(Saved entries)
╔══
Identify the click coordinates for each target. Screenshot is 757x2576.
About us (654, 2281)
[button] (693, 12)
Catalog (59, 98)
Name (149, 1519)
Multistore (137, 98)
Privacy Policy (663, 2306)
╚══
* **GOAL OF THE EXERCISE**
Give again, word for word, every line from the one holding "[button] (693, 12)" to the end of the data.

* **TASK RESULT**
[button] (693, 12)
Catalog (59, 98)
Name (149, 1519)
Multistore (137, 98)
Privacy Policy (663, 2306)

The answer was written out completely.